→ **Work request**: Every line in the records below with the string "computer" needs to be copied out.

→ **Saved data entries**:
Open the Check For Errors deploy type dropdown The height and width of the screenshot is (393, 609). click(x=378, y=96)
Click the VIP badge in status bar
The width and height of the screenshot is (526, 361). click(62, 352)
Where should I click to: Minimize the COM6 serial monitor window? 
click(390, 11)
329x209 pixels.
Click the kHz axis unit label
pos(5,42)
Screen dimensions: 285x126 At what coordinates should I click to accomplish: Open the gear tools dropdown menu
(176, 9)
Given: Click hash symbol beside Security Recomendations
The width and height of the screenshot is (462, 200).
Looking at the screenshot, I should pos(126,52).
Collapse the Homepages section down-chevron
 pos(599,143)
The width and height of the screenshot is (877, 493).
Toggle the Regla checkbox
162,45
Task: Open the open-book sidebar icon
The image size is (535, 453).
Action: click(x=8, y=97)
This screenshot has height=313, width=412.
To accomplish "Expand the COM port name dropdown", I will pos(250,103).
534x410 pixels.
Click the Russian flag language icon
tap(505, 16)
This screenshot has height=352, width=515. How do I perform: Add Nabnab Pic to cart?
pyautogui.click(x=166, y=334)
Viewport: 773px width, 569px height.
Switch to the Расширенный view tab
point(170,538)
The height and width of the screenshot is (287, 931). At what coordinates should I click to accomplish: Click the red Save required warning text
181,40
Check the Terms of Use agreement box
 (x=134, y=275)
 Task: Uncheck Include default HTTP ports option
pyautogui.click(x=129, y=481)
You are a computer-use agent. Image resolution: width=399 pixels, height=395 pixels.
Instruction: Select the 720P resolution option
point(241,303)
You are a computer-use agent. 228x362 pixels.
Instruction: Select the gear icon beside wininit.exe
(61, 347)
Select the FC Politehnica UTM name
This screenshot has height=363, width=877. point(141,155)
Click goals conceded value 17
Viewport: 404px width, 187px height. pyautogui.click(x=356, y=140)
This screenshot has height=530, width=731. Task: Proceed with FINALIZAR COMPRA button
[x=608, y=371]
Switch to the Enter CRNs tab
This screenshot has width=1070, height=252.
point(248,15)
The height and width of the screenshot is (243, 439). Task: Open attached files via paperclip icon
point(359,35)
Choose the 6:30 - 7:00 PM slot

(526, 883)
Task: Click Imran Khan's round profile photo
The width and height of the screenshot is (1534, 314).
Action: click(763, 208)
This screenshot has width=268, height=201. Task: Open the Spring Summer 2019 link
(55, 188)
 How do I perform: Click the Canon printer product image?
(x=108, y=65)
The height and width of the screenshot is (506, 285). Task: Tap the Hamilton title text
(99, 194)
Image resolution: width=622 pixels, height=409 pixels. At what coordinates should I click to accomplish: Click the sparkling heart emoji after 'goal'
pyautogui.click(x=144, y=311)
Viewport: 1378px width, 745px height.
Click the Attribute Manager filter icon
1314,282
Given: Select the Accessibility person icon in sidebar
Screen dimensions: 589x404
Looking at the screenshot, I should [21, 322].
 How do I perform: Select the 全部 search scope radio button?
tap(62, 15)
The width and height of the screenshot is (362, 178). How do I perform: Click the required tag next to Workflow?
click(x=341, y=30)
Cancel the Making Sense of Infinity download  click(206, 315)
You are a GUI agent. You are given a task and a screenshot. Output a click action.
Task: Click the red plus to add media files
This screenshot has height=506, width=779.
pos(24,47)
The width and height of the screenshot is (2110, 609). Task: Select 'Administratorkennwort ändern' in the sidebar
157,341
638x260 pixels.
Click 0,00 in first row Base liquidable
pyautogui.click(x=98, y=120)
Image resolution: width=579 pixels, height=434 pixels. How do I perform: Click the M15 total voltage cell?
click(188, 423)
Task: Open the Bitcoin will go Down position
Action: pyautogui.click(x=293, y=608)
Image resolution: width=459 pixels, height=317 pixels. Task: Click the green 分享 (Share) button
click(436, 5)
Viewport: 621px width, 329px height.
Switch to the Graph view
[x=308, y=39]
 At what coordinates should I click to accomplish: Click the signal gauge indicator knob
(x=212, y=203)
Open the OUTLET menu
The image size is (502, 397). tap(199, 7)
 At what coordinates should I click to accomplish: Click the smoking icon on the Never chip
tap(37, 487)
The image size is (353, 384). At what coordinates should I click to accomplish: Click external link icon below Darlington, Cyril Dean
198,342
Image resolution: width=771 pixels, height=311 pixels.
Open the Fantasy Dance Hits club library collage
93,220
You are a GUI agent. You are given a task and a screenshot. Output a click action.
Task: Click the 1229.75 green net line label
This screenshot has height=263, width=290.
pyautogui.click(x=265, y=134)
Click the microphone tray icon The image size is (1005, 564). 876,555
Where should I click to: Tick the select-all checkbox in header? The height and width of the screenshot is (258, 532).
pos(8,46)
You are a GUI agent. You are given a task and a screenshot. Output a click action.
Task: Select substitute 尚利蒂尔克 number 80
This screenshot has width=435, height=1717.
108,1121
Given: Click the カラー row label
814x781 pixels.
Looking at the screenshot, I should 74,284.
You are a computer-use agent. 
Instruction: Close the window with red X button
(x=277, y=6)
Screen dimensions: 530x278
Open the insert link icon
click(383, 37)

→ **Expected output**:
You are a computer-use agent. Image resolution: width=399 pixels, height=395 pixels.
You are a computer-use agent. 228x362 pixels.
You are a computer-use agent. 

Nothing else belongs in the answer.